Financial Reporting and Financial Engineering

Let me comment first on the relationship between financial reporting and financial engineering, and then on government accounting.

For over seven decades we have worked on the assumption that writing accounting standards improves financial reporting, ignoring financial engineers who make a living out of finding ways around the written accounting standards. It may take them less than three hours to find a way around a standard that may have taken three years for standard setters to prepare. Standards affect only those who are willing to comply with them. This interplay between financial reporting and financial engineering was a fundamental issue in the creation of the financial crisis. For example, much of the securitization of sub-prime mortgages was motivated by desire to get debt off the balance sheet.

We can think of accounting in two quite different ways. One is as a satellite camera - which quietly photographs from a great distance and has no discernible effect on the images it records. The second is as a photographer paired with a model, where the model smiles and poses for the camera. We may want accounting to be like a satellite camera but it has a reflexive relationship with what it records.

There is a large gap between what standard setters can achieve and what they are expected to achieve. Social systems are so complex that it's unrealistic to expect anyone to have the knowledge and ability to design a better system. We need a better balance between the top-down imposition of standards and bottom-up evolution of accounting practice, and between dependence on rules and dependence on judgement. Over the past 70-plus years we have moved from almost total dependence on judgement to almost total dependence on written rules. The British idea of a "˜true and fair' override would help improve financial reporting.

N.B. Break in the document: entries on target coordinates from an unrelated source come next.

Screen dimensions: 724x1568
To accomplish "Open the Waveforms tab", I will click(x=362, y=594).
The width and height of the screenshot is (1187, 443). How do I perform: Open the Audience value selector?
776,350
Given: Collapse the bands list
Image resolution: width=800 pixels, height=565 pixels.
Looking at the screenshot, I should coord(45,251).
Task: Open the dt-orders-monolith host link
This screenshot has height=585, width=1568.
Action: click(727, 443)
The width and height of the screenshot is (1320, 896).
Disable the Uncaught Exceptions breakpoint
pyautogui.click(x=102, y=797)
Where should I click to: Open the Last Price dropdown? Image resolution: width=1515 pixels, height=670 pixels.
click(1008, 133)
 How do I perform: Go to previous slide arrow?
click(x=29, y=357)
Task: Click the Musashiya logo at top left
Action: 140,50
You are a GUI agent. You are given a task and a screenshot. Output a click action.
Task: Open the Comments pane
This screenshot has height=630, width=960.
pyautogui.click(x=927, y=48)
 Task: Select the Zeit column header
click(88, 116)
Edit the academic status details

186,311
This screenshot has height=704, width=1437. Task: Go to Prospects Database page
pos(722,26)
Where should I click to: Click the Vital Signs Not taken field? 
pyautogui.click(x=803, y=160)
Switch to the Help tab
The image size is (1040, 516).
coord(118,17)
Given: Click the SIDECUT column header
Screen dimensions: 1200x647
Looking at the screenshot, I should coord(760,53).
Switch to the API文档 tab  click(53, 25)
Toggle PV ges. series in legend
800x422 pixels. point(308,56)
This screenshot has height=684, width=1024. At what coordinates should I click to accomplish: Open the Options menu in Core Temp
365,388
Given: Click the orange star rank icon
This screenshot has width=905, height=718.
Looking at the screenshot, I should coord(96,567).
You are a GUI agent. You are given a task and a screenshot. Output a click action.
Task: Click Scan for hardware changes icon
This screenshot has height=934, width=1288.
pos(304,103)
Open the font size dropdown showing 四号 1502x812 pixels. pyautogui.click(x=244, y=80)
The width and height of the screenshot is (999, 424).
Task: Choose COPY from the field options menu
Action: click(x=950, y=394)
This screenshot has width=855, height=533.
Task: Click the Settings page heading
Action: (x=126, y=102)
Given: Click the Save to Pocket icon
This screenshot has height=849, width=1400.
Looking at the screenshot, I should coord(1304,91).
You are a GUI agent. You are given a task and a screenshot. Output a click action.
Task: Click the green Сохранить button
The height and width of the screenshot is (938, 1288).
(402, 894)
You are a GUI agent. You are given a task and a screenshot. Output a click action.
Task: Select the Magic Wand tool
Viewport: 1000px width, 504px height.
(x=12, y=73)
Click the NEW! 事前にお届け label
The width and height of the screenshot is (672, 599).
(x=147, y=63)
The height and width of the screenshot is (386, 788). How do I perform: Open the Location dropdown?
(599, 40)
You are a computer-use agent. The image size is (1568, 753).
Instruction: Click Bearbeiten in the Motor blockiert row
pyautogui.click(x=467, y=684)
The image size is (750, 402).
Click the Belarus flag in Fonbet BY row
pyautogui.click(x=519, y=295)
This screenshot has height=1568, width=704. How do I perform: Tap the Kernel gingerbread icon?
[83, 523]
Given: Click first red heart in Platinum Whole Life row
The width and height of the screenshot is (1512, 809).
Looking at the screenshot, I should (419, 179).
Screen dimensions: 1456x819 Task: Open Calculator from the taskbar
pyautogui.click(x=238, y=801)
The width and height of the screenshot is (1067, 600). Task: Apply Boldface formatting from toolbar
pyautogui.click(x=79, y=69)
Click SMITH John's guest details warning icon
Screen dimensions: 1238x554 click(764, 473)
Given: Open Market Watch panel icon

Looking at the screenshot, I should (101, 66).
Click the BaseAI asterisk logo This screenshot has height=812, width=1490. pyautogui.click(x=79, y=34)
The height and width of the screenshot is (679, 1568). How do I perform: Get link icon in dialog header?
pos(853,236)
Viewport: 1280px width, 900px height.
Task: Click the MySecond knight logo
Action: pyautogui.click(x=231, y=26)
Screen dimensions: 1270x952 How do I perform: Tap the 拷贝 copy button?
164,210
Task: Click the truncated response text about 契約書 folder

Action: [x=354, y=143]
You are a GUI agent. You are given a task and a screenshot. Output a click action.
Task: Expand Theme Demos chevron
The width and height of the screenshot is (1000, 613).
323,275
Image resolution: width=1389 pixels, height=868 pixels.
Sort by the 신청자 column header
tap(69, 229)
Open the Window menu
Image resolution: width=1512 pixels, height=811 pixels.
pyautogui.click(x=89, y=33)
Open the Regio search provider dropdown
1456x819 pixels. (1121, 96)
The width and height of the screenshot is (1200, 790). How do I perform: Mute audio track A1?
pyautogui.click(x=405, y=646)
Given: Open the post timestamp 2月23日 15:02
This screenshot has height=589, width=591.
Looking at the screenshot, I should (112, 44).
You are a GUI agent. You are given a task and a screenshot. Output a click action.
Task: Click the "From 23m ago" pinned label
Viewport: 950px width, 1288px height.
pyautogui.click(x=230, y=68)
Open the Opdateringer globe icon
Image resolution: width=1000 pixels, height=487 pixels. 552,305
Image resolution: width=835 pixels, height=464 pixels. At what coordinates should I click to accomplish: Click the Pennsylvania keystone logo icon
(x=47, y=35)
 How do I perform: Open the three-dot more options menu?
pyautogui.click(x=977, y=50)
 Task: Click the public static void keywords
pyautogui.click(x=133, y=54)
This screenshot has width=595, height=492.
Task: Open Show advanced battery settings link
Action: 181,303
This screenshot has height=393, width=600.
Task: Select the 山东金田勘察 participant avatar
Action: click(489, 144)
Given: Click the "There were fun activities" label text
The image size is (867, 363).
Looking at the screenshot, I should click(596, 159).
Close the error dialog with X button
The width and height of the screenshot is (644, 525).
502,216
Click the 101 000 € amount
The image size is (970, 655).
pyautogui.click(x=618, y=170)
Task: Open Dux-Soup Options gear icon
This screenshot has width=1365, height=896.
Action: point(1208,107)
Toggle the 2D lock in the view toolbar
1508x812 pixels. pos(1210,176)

As the crisis has moved on from banks to governments, it is worth thinking about government accounting. Just as it is difficult to stop corporate CFOs from manipulating earnings, civil servants have little power to refuse to manipulate government accounts if they are told to by the politicians. Disciplining sovereign states for poor accounting - think of Greece and its problems - is a major challenge for accounting, and it seems to be a largely unaddressed aspect of the current financial crisis.